Study text section start

However, the “million dollar question” is whether the lives of persons with disabilities are distinctly better, as a result of the impact of the World Report on Disability. We could ask a very similar question of the impact of the Convention on the Rights of Persons with Disabilities. I think that lives are generally better, thinking worldwide, and the World Report and the Convention have helped in that trend. Putting disability inclusion on the policy agenda, highlighting how mainstreaming is the way forward, and how barriers in society represent the biggest problems for most disabled people, has been very helpful.

But the Convention on the Rights of Persons with Disabilities, in particular, was revolutionary. It is 15 years since that was adopted by the UN in December 2006. It was not intended to initiate a trend towards improvement. It was meant to be a complete step change in provision. And that has not happened.

In writing the World Report, the CPRD was our moral compass. The CRPD talks about “nothing about us without us”, it talks about equality and non-discrimination, and inclusion. It is a vital document. But it is also, because it is a human rights document, very individualistic. It is about the rights that persons with disabilities can demand from society. It is about rights not charity.

The CRPD does not mention the community. It barely mentions the family or non-disabled people, even though most of us spend all our time with non-disabled people and much of it in families. It certainly does not mention charity. Individuals with disabilities have the right to make choices and speak for themselves. Individuals with disabilities have to claim their rights. In fact, I think the human rights agenda represented by the World Report on Disability and CRPD, and the whole UN system, have not just failed to liberate disabled people. They have done worse than that. They have created inequality between disabled people.

Some people, like myself for example, have done very well out of a human rights agenda. Disabled people who have had a university education, who can flourish in a knowledge economy, have done brilliantly. If you have a physical impairment, or you have a visual or hearing impairment, you have the potential to do really well.

We live in an era, at least in high-income countries, where medicine can remedy many ills, and where technology can compensate for many disadvantages. I wrote this talk at my desk in my home on my computer. If I needed the latest social care statistics, I just googled them. My son is a senior civil servant, working on the digital economy: he works from home. My daughter works in social work, but for a third sector disability organisation: she works from home. Even if you are not in high powered jobs, you can do clerical work on a computer, in an office, if you are physically disabled. You can teach. You can do marketing or business or many, many roles. It’s harder to be a fire fighter or a soldier or a farmer, but many jobs are newly accessible to disabled people.

The Covid era, and the way everything has been done remotely, is actually liberating for many educated disabled people who flourish in the knowledge economy. Access barriers and communication barriers and fatigue aren’t such a factor any more. We are equal at last.

Study text section end
Provided data section start

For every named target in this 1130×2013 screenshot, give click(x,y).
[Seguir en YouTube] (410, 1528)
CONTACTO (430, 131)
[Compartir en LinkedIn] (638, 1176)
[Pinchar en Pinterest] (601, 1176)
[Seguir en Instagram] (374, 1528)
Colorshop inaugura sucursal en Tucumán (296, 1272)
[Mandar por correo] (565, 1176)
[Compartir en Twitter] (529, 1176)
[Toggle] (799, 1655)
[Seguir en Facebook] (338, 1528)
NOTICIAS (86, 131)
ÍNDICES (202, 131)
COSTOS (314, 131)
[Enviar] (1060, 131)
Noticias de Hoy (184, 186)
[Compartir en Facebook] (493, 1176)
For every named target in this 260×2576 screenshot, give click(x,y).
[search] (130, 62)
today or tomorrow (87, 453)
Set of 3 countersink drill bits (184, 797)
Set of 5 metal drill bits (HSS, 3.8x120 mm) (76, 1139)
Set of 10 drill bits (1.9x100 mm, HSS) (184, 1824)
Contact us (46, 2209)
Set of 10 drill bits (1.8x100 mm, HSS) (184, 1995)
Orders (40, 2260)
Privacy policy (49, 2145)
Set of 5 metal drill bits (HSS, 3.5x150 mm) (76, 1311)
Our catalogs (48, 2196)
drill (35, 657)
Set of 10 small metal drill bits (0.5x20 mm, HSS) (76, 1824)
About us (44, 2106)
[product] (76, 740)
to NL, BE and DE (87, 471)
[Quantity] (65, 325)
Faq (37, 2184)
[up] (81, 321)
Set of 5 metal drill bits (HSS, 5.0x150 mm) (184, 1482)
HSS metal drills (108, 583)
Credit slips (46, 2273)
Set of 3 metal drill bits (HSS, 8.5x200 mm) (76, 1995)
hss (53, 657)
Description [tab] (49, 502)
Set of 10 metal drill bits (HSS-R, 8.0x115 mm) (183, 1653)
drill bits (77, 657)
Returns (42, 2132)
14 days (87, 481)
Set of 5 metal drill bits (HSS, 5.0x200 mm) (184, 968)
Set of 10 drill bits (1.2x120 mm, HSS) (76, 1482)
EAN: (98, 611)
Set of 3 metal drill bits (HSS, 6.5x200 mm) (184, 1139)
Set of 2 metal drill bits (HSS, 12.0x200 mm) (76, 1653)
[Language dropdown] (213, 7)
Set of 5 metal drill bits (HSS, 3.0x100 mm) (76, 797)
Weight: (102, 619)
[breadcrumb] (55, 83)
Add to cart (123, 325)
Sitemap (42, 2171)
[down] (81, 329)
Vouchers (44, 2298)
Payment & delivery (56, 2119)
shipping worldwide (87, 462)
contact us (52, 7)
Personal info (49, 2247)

Provided data section end

▶ [Questions]
1: Which jobs does the text on disability rights name as harder for disabled people to do?
2: Continue the text on disability rights from its final sentence onward.

▶ [Activity answers]
1: Fire fighter, soldier, and farmer.

2:
But this is not all disabled people, by any means. We tend to think about disabled people as a homogenous group. The CRPD encourages this agenda. The World Report encouraged this way of thinking, because WHO said 15% of the population were disabled, amounting to one billion people. It suited the authors of the World Report, and it suited the disability movement, to see us as one vast undifferentiated constituency.

But we are very, very heterogeneous. Half of us are older people, for a start. And older people have not been well represented in this revolution. Social inequality is a big issue. Sexual and racial inequality is another big issue. And above all, different impairments are a big issue. I think we need to think about the differences between disabled people, differences that can fuel inequality.

  • To start with, those people with disabilities where reasonable adjustment and barrier removal means they can fully participate in almost all areas of life. This is the group like me and my children, or all those others who have flourished in the modern high-income-country knowledge economy. If we have a truly level playing field, if we remove unnecessary barriers, if we promote equality and mainstreaming, then this group will, by definition, flourish.
  • People with disabilities where they require further support, but can then participate in most areas of life. I am thinking of those people with mild to moderate learning difficulties or autism who could have a job, or else who could benefit from theatre groups or all the other social and cultural activities that have flourished. This group will not benefit as much from mainstreaming, because they require additional targeted interventions to flourish. We will have to spend more, and do extra to give them a chance of living a normal life.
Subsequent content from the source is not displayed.